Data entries
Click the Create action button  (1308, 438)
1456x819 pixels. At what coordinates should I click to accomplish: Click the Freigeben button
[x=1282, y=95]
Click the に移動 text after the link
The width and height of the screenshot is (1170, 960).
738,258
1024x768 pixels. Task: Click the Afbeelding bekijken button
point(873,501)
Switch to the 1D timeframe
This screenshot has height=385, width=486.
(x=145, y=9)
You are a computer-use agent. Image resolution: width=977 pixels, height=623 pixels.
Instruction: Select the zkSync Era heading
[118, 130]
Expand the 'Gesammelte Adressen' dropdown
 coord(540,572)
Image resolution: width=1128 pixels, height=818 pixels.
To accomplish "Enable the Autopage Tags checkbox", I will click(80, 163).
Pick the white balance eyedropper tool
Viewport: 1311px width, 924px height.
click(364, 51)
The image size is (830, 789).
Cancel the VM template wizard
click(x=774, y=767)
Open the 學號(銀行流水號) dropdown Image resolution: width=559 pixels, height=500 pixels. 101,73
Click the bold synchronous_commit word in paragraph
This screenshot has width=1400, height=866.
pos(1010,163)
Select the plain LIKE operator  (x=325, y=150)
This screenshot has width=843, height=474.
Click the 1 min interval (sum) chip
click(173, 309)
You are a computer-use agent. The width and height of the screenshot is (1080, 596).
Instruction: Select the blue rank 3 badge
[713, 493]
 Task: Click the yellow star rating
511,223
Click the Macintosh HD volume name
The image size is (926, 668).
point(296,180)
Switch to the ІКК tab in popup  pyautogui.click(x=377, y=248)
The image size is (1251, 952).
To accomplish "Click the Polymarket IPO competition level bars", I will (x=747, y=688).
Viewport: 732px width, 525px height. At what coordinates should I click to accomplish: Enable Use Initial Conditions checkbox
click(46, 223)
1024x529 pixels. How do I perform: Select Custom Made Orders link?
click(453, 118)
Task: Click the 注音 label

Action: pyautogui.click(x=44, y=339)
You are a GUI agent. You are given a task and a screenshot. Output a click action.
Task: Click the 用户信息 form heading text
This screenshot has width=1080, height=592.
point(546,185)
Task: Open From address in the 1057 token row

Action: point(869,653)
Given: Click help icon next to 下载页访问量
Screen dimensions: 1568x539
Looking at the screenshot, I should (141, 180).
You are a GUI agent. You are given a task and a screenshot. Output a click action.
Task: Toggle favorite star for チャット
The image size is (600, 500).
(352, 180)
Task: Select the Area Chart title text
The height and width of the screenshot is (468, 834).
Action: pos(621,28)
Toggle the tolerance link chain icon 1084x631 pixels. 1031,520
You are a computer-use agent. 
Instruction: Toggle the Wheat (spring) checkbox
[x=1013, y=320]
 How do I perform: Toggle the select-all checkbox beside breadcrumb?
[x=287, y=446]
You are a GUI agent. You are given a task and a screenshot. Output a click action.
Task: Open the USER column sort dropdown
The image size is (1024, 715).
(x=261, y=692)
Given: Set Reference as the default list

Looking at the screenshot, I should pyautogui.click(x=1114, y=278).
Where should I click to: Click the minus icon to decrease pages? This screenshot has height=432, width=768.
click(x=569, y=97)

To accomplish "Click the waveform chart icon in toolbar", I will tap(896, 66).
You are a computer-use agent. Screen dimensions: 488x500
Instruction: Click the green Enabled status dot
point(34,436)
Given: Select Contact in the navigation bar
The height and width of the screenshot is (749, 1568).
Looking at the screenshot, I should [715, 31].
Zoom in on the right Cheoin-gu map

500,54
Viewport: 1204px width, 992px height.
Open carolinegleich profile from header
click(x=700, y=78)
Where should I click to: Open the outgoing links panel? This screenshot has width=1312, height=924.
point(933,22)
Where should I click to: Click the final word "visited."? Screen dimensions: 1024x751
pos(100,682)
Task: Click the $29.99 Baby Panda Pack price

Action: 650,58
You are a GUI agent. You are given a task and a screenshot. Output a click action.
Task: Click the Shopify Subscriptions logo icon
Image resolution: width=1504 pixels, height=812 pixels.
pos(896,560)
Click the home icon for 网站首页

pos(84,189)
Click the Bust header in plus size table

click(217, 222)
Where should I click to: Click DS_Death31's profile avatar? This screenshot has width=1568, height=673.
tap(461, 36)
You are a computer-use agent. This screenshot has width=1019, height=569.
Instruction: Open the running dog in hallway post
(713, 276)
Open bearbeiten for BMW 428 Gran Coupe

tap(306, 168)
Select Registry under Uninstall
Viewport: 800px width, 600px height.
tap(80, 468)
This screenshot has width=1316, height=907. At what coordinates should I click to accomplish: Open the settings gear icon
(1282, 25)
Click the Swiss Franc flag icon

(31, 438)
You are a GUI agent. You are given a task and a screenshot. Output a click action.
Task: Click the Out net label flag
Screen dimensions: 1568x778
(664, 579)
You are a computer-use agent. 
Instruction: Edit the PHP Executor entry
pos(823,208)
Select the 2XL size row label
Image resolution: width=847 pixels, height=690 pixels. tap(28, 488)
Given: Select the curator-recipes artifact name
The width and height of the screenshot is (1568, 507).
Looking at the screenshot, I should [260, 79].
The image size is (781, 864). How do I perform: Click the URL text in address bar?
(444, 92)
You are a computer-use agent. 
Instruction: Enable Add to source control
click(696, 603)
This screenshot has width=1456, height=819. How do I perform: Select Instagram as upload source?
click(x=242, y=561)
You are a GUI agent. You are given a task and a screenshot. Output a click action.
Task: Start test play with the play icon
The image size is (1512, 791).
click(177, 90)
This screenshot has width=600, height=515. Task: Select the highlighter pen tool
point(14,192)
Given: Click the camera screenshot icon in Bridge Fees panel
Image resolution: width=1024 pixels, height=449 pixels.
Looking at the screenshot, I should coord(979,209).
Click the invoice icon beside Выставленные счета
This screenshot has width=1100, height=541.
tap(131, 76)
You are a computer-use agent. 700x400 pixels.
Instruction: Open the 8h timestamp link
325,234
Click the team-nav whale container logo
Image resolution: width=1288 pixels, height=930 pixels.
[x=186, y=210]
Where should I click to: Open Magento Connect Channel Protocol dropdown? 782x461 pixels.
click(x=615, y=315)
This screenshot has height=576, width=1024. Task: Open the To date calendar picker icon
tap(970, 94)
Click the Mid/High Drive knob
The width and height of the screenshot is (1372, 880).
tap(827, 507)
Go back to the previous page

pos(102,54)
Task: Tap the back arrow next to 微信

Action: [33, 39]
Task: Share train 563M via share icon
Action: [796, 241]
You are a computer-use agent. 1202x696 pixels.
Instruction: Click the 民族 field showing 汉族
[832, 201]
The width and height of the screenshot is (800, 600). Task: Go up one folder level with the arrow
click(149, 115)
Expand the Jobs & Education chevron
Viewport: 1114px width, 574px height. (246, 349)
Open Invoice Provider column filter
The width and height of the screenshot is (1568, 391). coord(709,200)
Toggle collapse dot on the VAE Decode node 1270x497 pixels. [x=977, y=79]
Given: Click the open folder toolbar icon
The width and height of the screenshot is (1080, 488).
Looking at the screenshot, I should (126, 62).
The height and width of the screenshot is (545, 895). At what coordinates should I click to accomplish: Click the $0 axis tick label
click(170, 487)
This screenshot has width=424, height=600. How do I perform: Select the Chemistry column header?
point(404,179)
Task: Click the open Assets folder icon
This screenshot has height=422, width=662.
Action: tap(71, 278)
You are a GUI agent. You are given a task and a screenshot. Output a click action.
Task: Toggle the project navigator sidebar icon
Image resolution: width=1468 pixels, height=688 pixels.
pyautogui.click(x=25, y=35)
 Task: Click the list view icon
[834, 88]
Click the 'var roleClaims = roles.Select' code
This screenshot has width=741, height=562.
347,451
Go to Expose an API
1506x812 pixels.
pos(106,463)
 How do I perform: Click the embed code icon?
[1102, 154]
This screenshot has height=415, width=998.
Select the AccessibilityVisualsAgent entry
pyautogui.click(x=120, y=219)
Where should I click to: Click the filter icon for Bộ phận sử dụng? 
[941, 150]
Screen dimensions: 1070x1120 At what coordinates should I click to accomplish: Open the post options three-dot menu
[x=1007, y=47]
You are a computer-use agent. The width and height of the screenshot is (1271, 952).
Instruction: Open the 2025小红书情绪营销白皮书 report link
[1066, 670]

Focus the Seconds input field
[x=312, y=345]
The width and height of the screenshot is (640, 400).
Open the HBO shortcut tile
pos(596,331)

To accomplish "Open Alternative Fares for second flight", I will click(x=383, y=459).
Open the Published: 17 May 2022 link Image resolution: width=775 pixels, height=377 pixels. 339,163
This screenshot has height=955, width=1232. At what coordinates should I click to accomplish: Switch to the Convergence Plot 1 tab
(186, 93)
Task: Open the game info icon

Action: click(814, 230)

ASSIGNED TASK >>
Search the data for the string "name". List each line that has it.

TASK SOLUTION >>
Click the Macintosh HD volume name
Given: Select the curator-recipes artifact name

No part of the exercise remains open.